Chanelle Sladics

Personal information
- Born: November 17, 1984 (age 41) Newport Beach, California, U.S.
- Home town: San Diego, California/ Breckenridge, Colorado
- Height: 5 ft 4 in (1.63 m)
- Website: www.chanellesladics.com

Sport
- Country: United States
- Sport: Snowboarding

Medal record
Women's Snowboarding
Winter X Games
| Bronze medal – third place | 2007 Aspen | Slopestyle |

= Chanelle Sladics =

American snowboarder, surfer, and skateboarder

Chanelle Sladics (born November 17, 1984) is an American professional snowboarder, surfer, and skateboarder. She is a competitor in women's slopestyle and rail jams. She has competed in seven Winter X Games and won a bronze medal in the 2007 slopestyle competition. She was finished in the top ten of the TTR World Snowboard Tour in 2009. Sladics has also served as an on-air reporter for ESPN during the Winter X Games.

== Early life ==

Sladics was born and raised in Newport Beach, California. She started skateboarding and waterskiing at the age of two and a half and at the age of four she began soccer and joined a swim team. At the age of seven, she started to play roller hockey.

After a two year recovery from an injury, she took up snowboarding. After two lessons she was sponsored to enter a slopestyle pro/am event. She took second place in the event. She withdrew from club soccer and joined USASA (United States of America Snowboard Association) the following season.

== Career ==

Sladics competed on weekends at Big Bear Mountain in Southern California. She won a gold medal at the USASA Junior World Championships in New Zealand and earned a spot at the X Games. In 2004, Sladics was featured on MTV's extreme sport feature show, The Triple Threat. Following her participation on the show, she competed in surf, snow, and skate competitions around the world. She won first place in the Queen of the Mountain Rail contest and second place in Queen of the Mountain Slopestyle.

In 2005, Sladics placed third in the Abominable Snowjam Slopestyle competition, and second in the Grand Prix Mt. Bachelor Slopestyle. In 2006, she took two second place spots at the Abominable Snow Jam and came won the Boardfest Rail Jam.

In 2007, Sladics won a Bronze Medal in the slopestyle competition in the Winter X Games. She achieved first place finishes in the Boardfest Triple Threat Even and the Boardfest Rail Jam. In 2008, she placed third at the Supergirl Rail Jam, second at the Roxy Chicken Jam Slopestyle and third in the Vans Tahoe Cup Slopestyle.

Sladics spent the 2008 snowboard season filming with Oakley's Women's film, Uniquely. More than one million copies of the film were distributed. In 2009, she appeared in Runaway Film's See What I See. That year Sladics hosted MTV2’s Skills and Thrills: Alli's All-Star and True Players and Alli Athletes to Watch; she also won two competitions and took prizes in four others.
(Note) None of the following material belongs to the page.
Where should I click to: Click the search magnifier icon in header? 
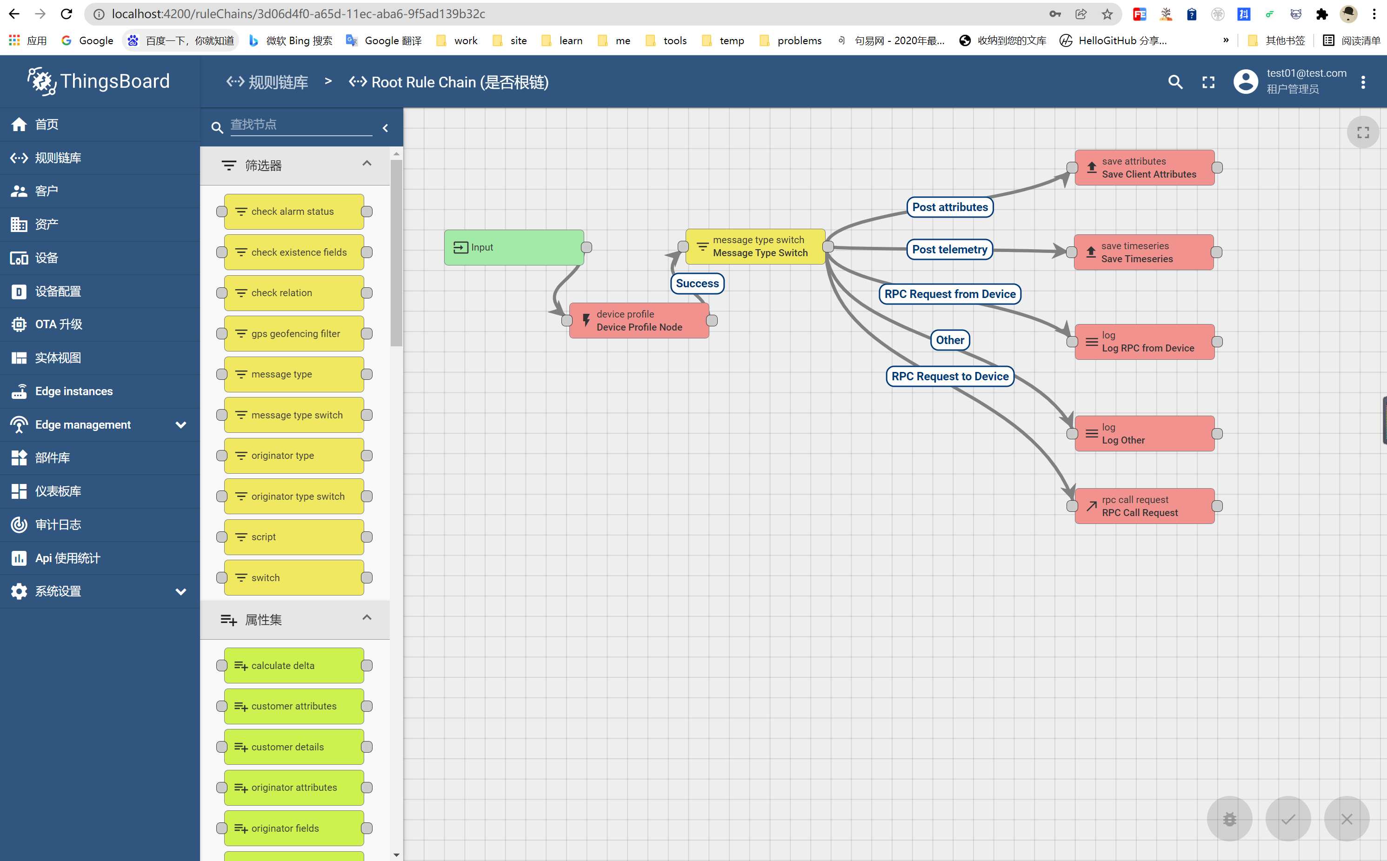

In 2012 and 2013, she served as an on-air reporter for ESPN for the X Games Aspen and X Games Tignes. In 2013, she was filmed in a race with a McLaren 12C Spider as part of a promotion for the new automobile model. That year she organized a Women's Empowerment Week in Fiji.

In 2013, Sladics created an all-women pro snowboarding slopestyle competition in the US called The Super Girl SnowPro Community Cup. This event showcases women's snowboarding alongside art, music, yoga, eco workshops, and other female-inspired activities.

In 2017, Sladics is the co-proprietor of the company Simply Straws.

== Philanthropy ==

In July 2010, Sladics was part of a group that partnered with "Keep-A-Breast" and "My Little Footprint" to construct a greenhouse from recycled plastic bottles and bamboo. After the greenhouse was complete, they donated it to a local Bartiooche School to help educate them on gardening and green practices. She contributes to the Action Sports Environmental Coalition (ASEC) and Protecting Our Playground-NATURE! Sladics is an ambassador for Protect our Winters and a member of the Women's Sports Foundation. In October 2010, Sladics shot a PSA for Product RED, Dell, and Threadless.com to promote an online competition to raise funds to eliminate AIDS in Africa.